Aveanna Healthcare Holdings scores 42 out of 100 on Intrinsiqq's quality score, a weighted blend of 6 metrics each scored 0 to 100, which makes it a mixed business on these measures. Recent fundamentals include a 9.3% operating margin and a 12.7% return on invested capital. The score weighs revenue and free-cash-flow growth, operating margins, return on invested capital, share-count change, and balance-sheet strength, all computed from SEC filings, not opinion. Because valuation only means something relative to quality, the full metric-by-metric breakdown is on the quality scorecard.

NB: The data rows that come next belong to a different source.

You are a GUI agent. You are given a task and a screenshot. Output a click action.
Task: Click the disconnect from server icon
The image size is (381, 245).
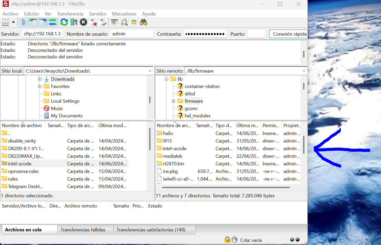point(93,23)
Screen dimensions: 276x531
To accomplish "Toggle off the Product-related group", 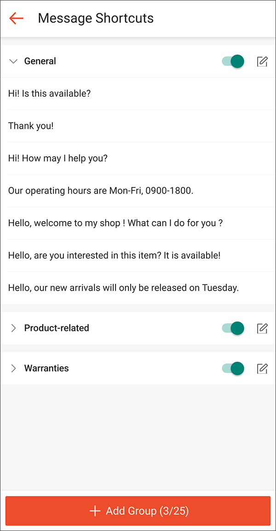I will click(x=232, y=328).

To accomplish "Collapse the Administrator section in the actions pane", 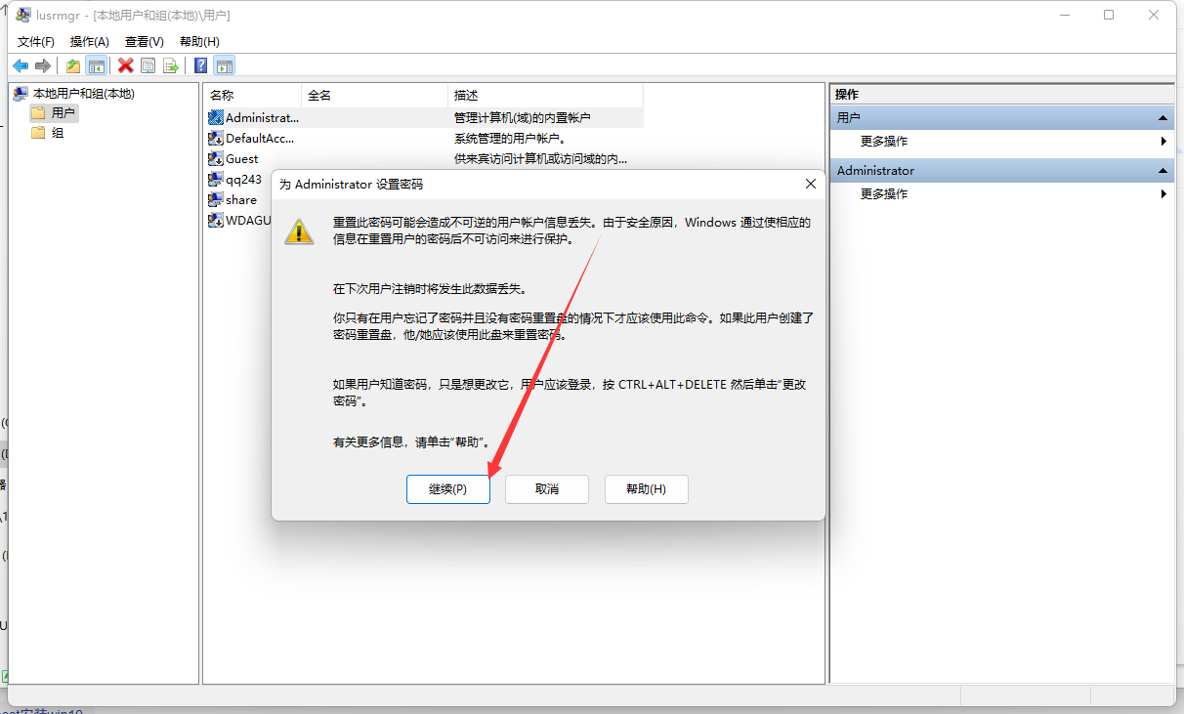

That depends on valuation and quality together, not either alone. you should weigh AVAH's valuation and scores 42/100 on quality (mixed). A cheap price is only a bargain if the business is durable, and a premium can be justified by genuine quality, so the two questions, "is it cheap?" and "is it good?", only make sense side by side. Read the valuation against the quality scorecard, run the DCF on your own assumptions, and decide for yourself. This is analysis from SEC filings, not investment advice.